- Location: Strafford / Rockingham counties, New Hampshire
- Coordinates: 43°10′24″N 71°3′51″W﻿ / ﻿43.17333°N 71.06417°W
- Type: glacial lake
- Primary outflows: Little River
- Basin countries: United States
- Max. length: 1.3 mi (2.1 km)
- Max. width: 0.5 mi (0.80 km)
- Surface area: 253 acres (1.02 km^{2})
- Average depth: 25 ft (7.6 m)
- Max. depth: 45 ft (14 m)
- Surface elevation: 225 feet (69 m)
- Islands: 7
- Settlements: Barrington

= Mendum's Pond =

Mendums Pond (occasionally spelled Mendum's Pond) is a 253 acre reservoir located primarily in Strafford County in eastern New Hampshire, United States, in the town of Barrington. Its extreme southern end dips into the town of Nottingham in Rockingham County.
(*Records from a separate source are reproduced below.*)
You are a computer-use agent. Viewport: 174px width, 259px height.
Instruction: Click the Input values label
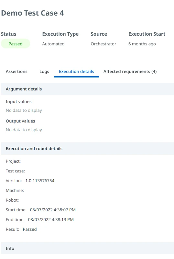pos(19,101)
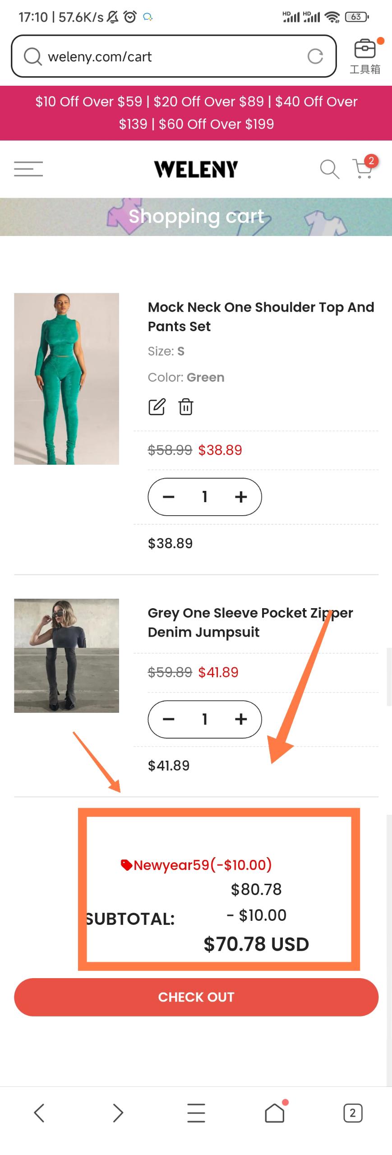Screen dimensions: 392x1155
Task: Delete the Mock Neck set from cart
Action: pos(186,407)
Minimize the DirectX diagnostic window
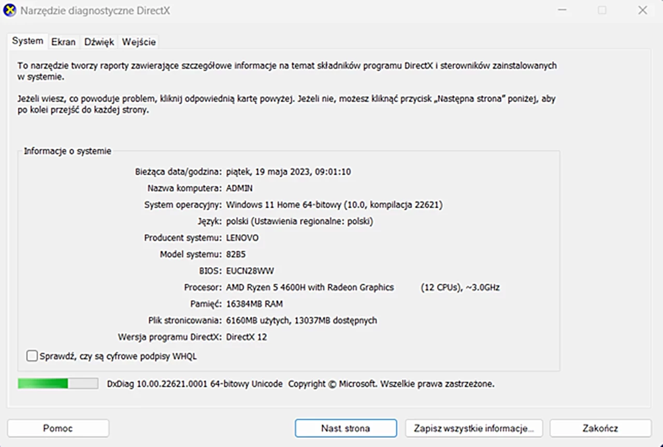The height and width of the screenshot is (447, 663). [x=562, y=10]
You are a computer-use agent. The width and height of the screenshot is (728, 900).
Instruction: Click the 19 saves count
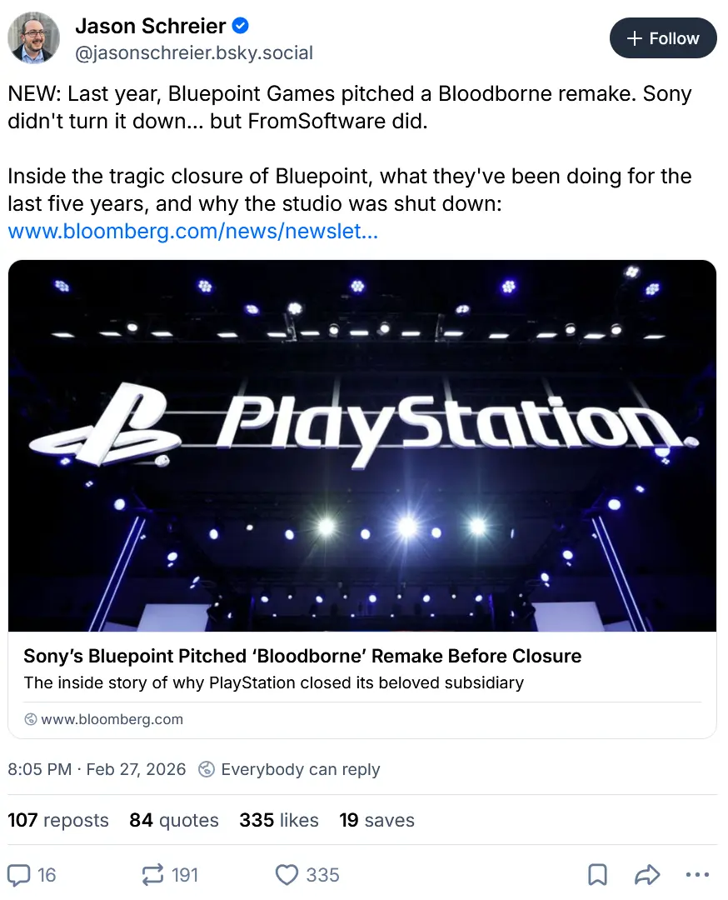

The pond is located on the Little River, a tributary of the Lamprey River and part of the larger Piscataqua River watershed.

Like nearby Pawtuckaway Lake, Mendums Pond was created to ensure a consistent water supply for the Newmarket Manufacturing Company, a water-powered cotton textile manufacturer founded in 1822. During drought, a regulated flow would be released from the dam to run mills downriver in Newmarket.

The University of New Hampshire owns 187.6 acre of forestland on Mendums Pond. Arthur W. McDaniel donated a small parcel to the college in 1930, then the remainder in 1970. Located at the shoreline is the UNH Sailing Club, which holds intra-collegiate races, with the rest of the property divided into areas for recreation, wildlife and timber harvesting.

The pond is classified as a warm water fishery, with observed species including smallmouth and largemouth bass, chain pickerel, and horned pout.